Google 대 Spain 소송에서 ECJ는 검색 엔진도 제3자 웹 페이지에 포함된 개인 데이터의 컨트롤러라고 판결했다. 이 판결은 검색 엔진이 ‘데이터 주체의 이름에 기반하여 검색하는 임의의 인터넷 사용자에게도 접근 가능하게 한다는 측면에서, 해당 개인 데이터의 전반적인 유포에 결정적인 역할을 하고 그 데이터가 관련된 웹 사이트 퍼블리셔의 역할과 비교할 때, 개인의 프라이버시에 대한 근본적인 권리에 대해 지대한 영향을 끼치는데 책임이 있다’고 했다.
적용 법률
검색 엔진이 EEA에 설립된 경우, 해당 시설에서 수행한 처리 활동은 제3조 (1)항에 따라 GDPR의 대상이 된다. 검색 엔진은 종종 EEA 외부에 본사를 두고 있지만 EEA 내부의 개인에게 서비스를 제공한다. 그러므로 서비스를 제공하기 위해 이러한 개인이 조직에서 처리하는 데이터는 제3조 (2)항 (a)에 따라 GDPR의 적용을 받는다. 또한 사용자 로그 파일은 해당 개인에 대한 사용자 로그 파일 작성으로 자신의 행동을 모니터링하는 데 충분하기 때문에 사용자 로그 파일은 제3조 (2) (b)의 규정에 따라 GDPR의 대상이 될 수 있다.
Google 대 Spain의 판결과 GDPR 제3조 (1)항에 따라 EEA 외부의 검색 엔진은, 그들의 활동이 검색엔진의 핵심 동작과 경제적으로 연결된 EU 사업장을 두고 있는 경우, 제3자 웹 페이지에 포함된 개인 데이터 처리와 관련하여 GDPR의 적용을 받을 수 있다. Google 대 스페인에서 ECJ는, 그 처리가 Google Inc.를 위해 광고 공간을 홍보, 판매했던 Google Spain의 활동의 맥락에서 이루어졌기 때문에, 검색 엔진 사업 운영을 목적으로 하는 Google Inc.의 개인정보 처리는 GDPR의 적용을 받는다고 판단하였다. Google은 검색 엔진의 운영 목적을 위한 개인 데이터의 처리가 미국의 Google Inc. 에서만 이루어졌기 때문에, 이는 그 경우가 아니어야 한다고 주장했다. 그러나 ECJ는 Google Inc. 의 검색 엔진이 경제적으로 성장하기 위해 Google Spain의 광고 공간 판매 역할이 필요하기 때문에, Google Spain과 Google Inc.의 활동이 ‘밀접하게 관련’되어 있다고 판결하였다.
추가 데이터 보호 문제
GDPR의 일반적인 요구 사항 외에도 WP29는 검색 엔진 운영자가 직면하는 몇 가지 사항들을 언급하고 있다.

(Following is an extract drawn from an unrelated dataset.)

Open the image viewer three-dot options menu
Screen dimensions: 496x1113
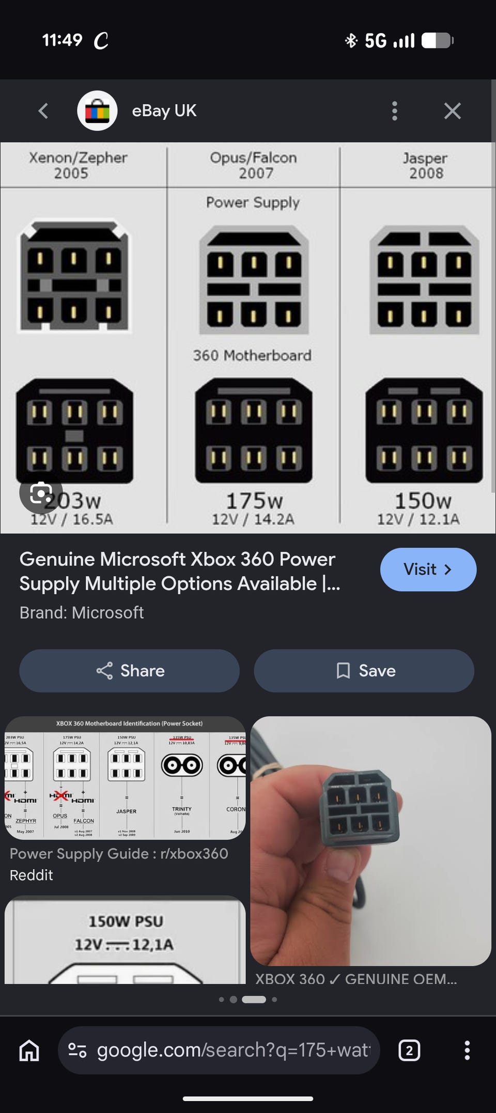tap(395, 111)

| •데이터 보관: 데이터 보관 기간은 GDPR의 비례성 일반 원칙을 준수해야 한다. 2010년 5월, WP29는 주요 검색 엔진에 개인 데이터 보관 기간을 최대 6개월(2008년 WP29에서 권고한 시간)으로 제한하도록 요청했다. 개인 데이터 보관 근거가 더 이상 존재하지 않으면 삭제되거나 비가역적으로 익명 처리되어야 한다.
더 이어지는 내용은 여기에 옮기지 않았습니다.